Umweltdachverband: Gewässerrenaturierung ist Klimaschutz und schafft Arbeitsplätze in der Krisenzeit

- Neue BOKU-Studie belegt verheerenden Zustand von Flüssen und Bächen

Die Bundesregierung muss ökologisch sensible Fließgewässer schützen und die notwendigen Gelder für die erforderlichen Sanierungsmaßnahmen endlich flüssig machen
Franz Maier, Präsident des Umweltdachverbandes

Wien (OTS) -

  • UWD fordert: 150 Mio. Euro im Umweltförderungsgesetz endlich flüssig machen

„Lebendige Fließgewässer und intakte Wasserkreisläufe sind nicht nur in Sachen Klimaschutz Schlüsselfaktoren. Sie sind für die Trinkwasserversorgung, für die Nahrungsmittelproduktion, als Lebensraum für unzählige Tier- und Pflanzenarten und nicht zuletzt auch als Erholungsräume für uns Menschen essenzielles Lebenselixier. Allerdings sind fast zwei Drittel unserer Fließgewässer in keinem guten ökologischen Zustand und müssen dringend saniert werden. Nur ein Prozent der Flüsse weisen noch Auen auf. Den kritischen Zustand der Gewässer bestätigt auch die heute vorgelegte BOKU-Studie, die im Auftrag des WWF entstanden ist, und die insbesondere das leise Sterben wertvoller Fließgewässerstrecken aufgrund massiver Verbauung vor allem durch Wasserkraftwerke analysiert. Die Bundesregierung muss ökologisch sensible Fließgewässer schützen und die notwendigen Gelder für die erforderlichen Sanierungsmaßnahmen endlich flüssig machen“, sagt Franz Maier, Präsident des Umweltdachverbandes.

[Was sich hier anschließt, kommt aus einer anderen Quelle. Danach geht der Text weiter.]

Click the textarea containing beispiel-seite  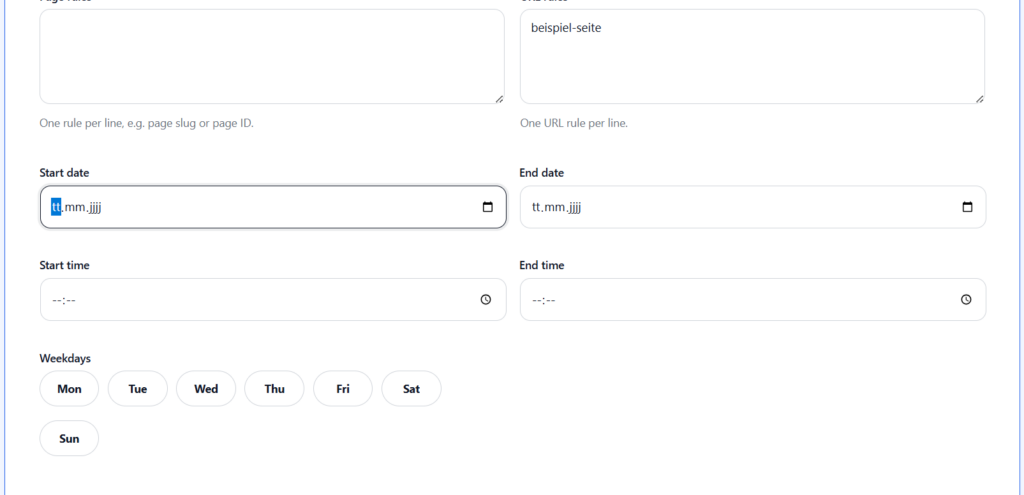(x=751, y=56)
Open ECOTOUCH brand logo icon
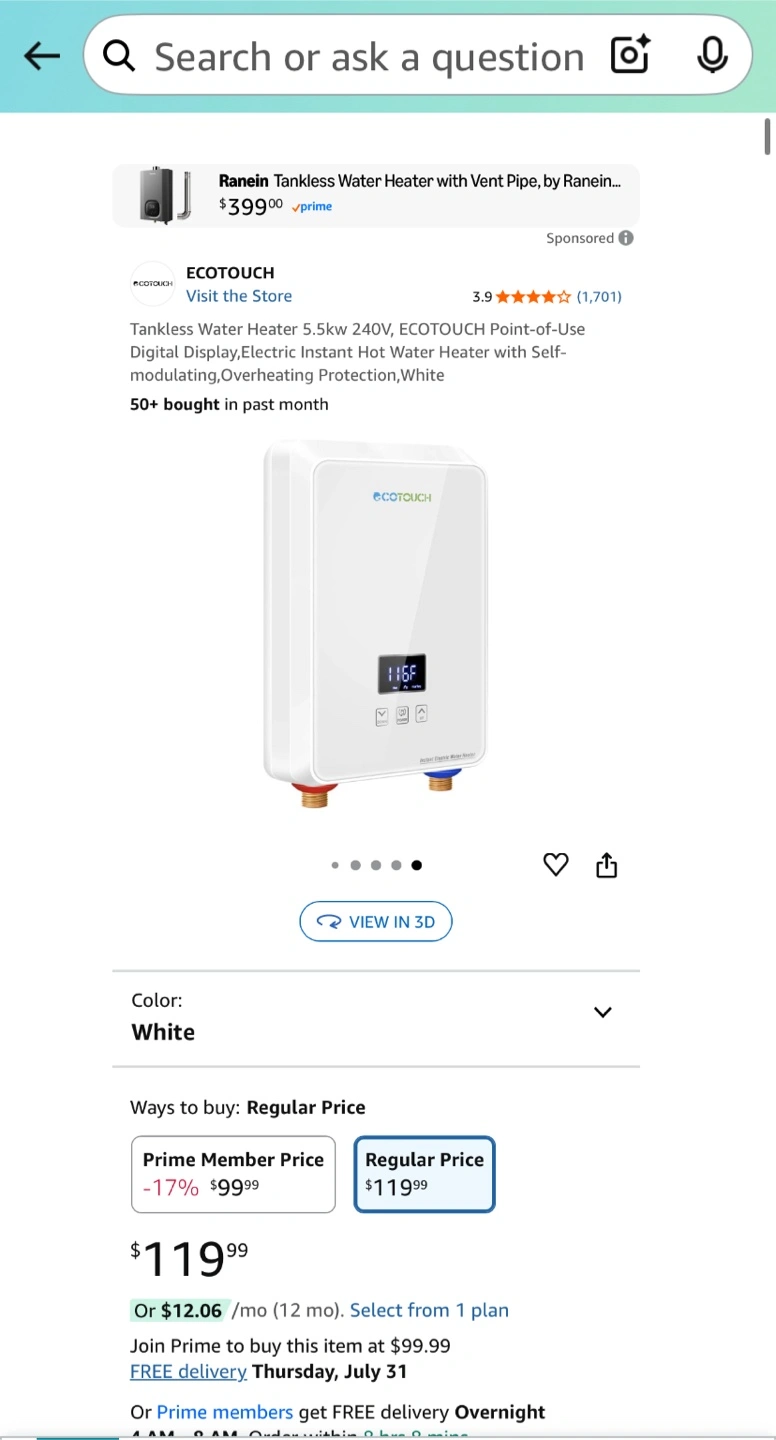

Investitionen in Gewässerrenaturierungen zahlen sich aus
Laut einer offiziellen Studie über die volkswirtschaftliche Bedeutung der Siedlungs- und Schutzwasserwirtschaft sowie der Gewässerökologie in Österreich sind die aus derartigen Investitionen rückfließenden Steuerbeträge wesentlich höher als die eingesetzten Bundesförderungsmittel. Kurzgesagt: „Investitionen in Gewässerrenaturierungen sind gerade in Zeiten der aktuellen Krise besonders attraktiv, denn sie sichern unsere Lebensquellen, schaffen wichtige Arbeitsplätze und bringen gleichzeitig Steuererträge. Außerdem zahlen sie auf die verpflichtenden Ziele der EU-Wasserrahmenrichtlinie, die Fließgewässer bis 2027 in einen guten oder sehr guten Zustand zu bringen, ein. Das in der vergangenen Woche verabschiedete Wasser-Konjunkturpaket des BMLRT ist ein erster Schritt in die richtige Richtung. Jetzt muss auch das seit Jänner 2018 in der Schublade liegende Umweltförderungsgesetz – das eine Finanzierung der notwendigen Renaturierungsmaßnahmen in Höhe von mindestens 150 Mio. Euro im Rahmen einer sechsjährigen Förderperiode vorsieht – hervorgeholt und umgesetzt werden. Das wäre eine Win-win-win Situation für Umwelt, Wirtschaft und Menschen und eine echte Erfolgsformel für die Krisenzeit!“, so Maier.